[[ DATA open ]]

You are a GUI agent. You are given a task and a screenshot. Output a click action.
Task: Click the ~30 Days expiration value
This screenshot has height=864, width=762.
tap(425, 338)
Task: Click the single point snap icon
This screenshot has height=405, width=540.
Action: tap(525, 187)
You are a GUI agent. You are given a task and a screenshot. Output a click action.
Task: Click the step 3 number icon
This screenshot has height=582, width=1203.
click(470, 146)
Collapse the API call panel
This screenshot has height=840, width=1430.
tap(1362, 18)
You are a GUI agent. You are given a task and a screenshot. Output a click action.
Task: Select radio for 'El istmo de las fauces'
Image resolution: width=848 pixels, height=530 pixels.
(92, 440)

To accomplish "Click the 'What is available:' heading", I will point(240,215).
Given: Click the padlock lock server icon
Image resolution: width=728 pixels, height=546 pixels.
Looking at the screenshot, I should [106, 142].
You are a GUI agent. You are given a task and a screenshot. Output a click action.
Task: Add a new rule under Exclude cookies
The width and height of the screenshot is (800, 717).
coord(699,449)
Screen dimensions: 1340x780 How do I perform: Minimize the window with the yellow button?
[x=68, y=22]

[[ DATA closed ]]

### WHAT IS REQUIRED
Please copy out every line shown above, exactly.

### TASK SOLUTION
You are a GUI agent. You are given a task and a screenshot. Output a click action.
Task: Click the ~30 Days expiration value
This screenshot has height=864, width=762.
tap(425, 338)
Task: Click the single point snap icon
This screenshot has height=405, width=540.
Action: tap(525, 187)
You are a GUI agent. You are given a task and a screenshot. Output a click action.
Task: Click the step 3 number icon
This screenshot has height=582, width=1203.
click(470, 146)
Collapse the API call panel
This screenshot has height=840, width=1430.
tap(1362, 18)
You are a GUI agent. You are given a task and a screenshot. Output a click action.
Task: Select radio for 'El istmo de las fauces'
Image resolution: width=848 pixels, height=530 pixels.
(92, 440)

To accomplish "Click the 'What is available:' heading", I will point(240,215).
Given: Click the padlock lock server icon
Image resolution: width=728 pixels, height=546 pixels.
Looking at the screenshot, I should [106, 142].
You are a GUI agent. You are given a task and a screenshot. Output a click action.
Task: Add a new rule under Exclude cookies
The width and height of the screenshot is (800, 717).
coord(699,449)
Screen dimensions: 1340x780 How do I perform: Minimize the window with the yellow button?
[x=68, y=22]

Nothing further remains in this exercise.